Ford Maddox Ford’s The Good Soldier – is to my mind the closest thing there is to a perfect novel. It is unsurpassed. I’ve reread it more than any other book and every time I am apprehensive it will disappoint and it never does. The whole novel is just so elusive – it is rich with detail and yet the emotions of it, or sense of what is ‘true’, breaks up before your eyes. 

John Cheever’s Collected Stories – to see how transcendence and the everyday can coexist in a story. But also the elevated, poetic moments of his prose and how he integrates them. Any JM Coetzee for the momentum he achieves with the present tense, combined with an almost constant, deep reflexivity. 

Katherine Mansfield – for what she does with point of view and the ease and speed with which she jumps from one to another. Particularly in ‘Prelude’, ‘Bliss’ and ‘At the Bay’. 

What books helped guide you while writing your book? 

JM Coetzee’s Boyhood was a key influence, as well as his Jesus trilogy for that voice of an incessantly questioning child. I’ve always loved and been drawn to Damon Galgut’s In a Strange Room and there is something about the narrative propulsion he achieves in a novel that is also very reflective, even languorous, which was useful. And there were certain bits where specific stories helped – the sudden sense of difference between boys owes a lot to James Baldwin’s ‘The Outing’. And I always forget but John Steinbeck’s East of Eden was a constant presence in the background. 
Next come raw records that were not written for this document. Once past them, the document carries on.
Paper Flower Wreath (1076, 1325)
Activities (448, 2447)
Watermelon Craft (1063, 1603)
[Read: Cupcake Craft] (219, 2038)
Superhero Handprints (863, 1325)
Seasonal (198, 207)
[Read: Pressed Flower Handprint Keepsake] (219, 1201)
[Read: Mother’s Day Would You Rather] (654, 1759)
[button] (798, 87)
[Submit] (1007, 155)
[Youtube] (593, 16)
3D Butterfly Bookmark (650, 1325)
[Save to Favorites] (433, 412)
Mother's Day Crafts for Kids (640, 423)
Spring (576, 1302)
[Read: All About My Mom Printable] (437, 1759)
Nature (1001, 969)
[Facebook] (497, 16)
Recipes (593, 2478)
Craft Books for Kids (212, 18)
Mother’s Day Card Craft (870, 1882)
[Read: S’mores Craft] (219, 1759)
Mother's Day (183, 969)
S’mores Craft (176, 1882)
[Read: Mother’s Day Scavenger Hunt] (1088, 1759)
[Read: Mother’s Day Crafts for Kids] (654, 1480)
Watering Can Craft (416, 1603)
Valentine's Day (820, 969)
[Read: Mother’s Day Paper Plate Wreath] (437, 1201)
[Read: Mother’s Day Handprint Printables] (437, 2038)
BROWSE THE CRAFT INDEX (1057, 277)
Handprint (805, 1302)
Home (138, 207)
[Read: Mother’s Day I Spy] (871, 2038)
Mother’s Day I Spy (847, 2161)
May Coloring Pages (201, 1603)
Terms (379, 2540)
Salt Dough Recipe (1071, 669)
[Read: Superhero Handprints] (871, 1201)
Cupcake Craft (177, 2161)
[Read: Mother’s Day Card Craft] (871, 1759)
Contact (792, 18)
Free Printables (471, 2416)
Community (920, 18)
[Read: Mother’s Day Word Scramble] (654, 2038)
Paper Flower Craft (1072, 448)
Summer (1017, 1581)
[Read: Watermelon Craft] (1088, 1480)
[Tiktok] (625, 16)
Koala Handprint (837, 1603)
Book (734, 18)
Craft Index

What books are on your nightstand now? 

I’ve just finished Mary Costello’s A Beautiful Loan, which is about to come out. I hugely admire her writing and I love this new novel. It gives such a rich description of all it means to be human, in the face of increasingly diminished definitions coming from AI and Big Tech. I’m now reading Daniel Saldaña Paris’ The Dance and the Fire. And I also have John Cheever’s Bullet Park and Arthur Miller’s All My Sons, both of which I’m rereading to help with my new book.